Why I write

By CAMILLE DODERO  |  November 15, 2006

Certainly a bit of this is self-preservation: when other media jerks aren’t looking, these stories won’t be told elsewhere first. But more important, I’d rather write about things that don’t exist solely for public attention. Call me naive, but I still haven’t given up on pure intentions — I’d rather document creations that are (or at least convincingly seem) inspired by all those other crazy intangibles: desire, urgency, faith, ambition, passion, fear, curiosity, community, rebellion, hunger, truth. Yeah, I’m still foolish enough to believe in this stuff.

As a backdrop for this, Boston does sometimes feel like an airport. Blame it on the city’s educational institutions, its satellite-like proximity to New York City, or the behavioral models of recent traitors like Johnny Damon and Mitt Romney. But few people creatively shaping culture here are from here. Even fewer people plan to stay, and the people who consider themselves home are returning from somewhere else. (Similarly, strangers in Boston always seem to be either unapproachably uptight or very drunk.)

But people in flux are restless. That restlessness fosters an energy, and that energy begets a hungry hustle that sometimes merits its own story. Like something as simple as those strange gray, drippy, brain-shaped painted clouds that kept appearing all over the city a couple summers ago. Some kids complained about the clouds’ spongy artlessness, others loved the tirelessness implied by their ubiquity, and one straight-edge kid in this office even got those globular particles tattooed on his right bicep. (Don’t ask me.) Turned out the person behind the cumulus was a hyper former graf writer calling himself Darkclouds who at the time kept getting fired from bar-back jobs, but was determined somehow to assert his presence in the world with a different kind of drive. (Of course, last I heard, he was in New York.)

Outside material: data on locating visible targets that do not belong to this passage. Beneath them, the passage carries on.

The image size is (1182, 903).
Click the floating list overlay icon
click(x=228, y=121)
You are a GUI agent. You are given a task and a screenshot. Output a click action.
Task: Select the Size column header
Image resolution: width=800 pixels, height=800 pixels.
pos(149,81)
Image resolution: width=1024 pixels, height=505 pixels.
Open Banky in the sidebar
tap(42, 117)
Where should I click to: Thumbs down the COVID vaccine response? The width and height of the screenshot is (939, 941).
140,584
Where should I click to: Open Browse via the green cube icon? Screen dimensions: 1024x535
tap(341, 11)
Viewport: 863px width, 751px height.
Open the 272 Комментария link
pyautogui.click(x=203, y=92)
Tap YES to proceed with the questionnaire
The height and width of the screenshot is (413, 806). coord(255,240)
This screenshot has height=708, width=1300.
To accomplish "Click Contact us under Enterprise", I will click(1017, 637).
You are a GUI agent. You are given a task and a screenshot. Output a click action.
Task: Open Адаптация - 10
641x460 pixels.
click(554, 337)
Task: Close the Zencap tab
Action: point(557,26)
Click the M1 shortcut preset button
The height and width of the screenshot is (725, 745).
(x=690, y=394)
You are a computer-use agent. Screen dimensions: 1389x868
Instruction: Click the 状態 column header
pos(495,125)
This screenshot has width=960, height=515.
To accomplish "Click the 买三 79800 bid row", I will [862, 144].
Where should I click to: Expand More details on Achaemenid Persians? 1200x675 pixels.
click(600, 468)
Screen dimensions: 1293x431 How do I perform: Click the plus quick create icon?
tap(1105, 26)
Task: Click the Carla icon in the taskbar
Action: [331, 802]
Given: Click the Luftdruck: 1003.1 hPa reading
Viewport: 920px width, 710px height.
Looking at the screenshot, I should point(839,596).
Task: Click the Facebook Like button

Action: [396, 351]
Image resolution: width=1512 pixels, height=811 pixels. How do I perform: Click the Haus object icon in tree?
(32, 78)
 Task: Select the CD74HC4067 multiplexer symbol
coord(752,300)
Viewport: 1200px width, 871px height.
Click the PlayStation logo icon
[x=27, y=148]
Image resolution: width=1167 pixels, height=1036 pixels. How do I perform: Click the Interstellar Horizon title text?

You could say that writing about such nuances is not very important in the scope of things — y’know, bolting clouds to street signs or paying bands to perform in your beer-can-littered firetrap of a basement isn’t stopping Greenland from melting. But there’s an opportunity here to work through things like, say, mortality. Take MySpace: specifically, how people who’d lost loved ones used their still-extant MySpace profiles to mourn their deaths. Or exploring what a vague concept like anarchy looks like when a group of anti-authoritarians calling themselves the Bl(A)ck Tea Society gathered in 2004 to facilitate protests against the Democratic National Convention. Answer: a crapload of organization.

Sometimes I think it’s important to delineate worlds most people don’t realize exist — and if they do, they’re surprised anyone has else has noticed. Like the Glass Slipper, Boston’s oldest strip club, where each performer historically sanitizes the stripper’s pole right before she starts her nudie routine. Or Second Life, a now-exploding virtual 3-D environment where fake people make real money by selling fake objects. Or a proud asshole’s baby: Lollipop magazine, a feisty little rock rag that’s managed to survive more than a decade despite the fact that its bitter, gutter-mouthed, proudly smelly editor-publisher has made a point of pissing off everybody he’s ever met. Or Blaine the School, an urban cosmetology training camp formerly in Kenmore Square where many of the sassy students would’ve rather pulled each others’ weaves out than braided them back in.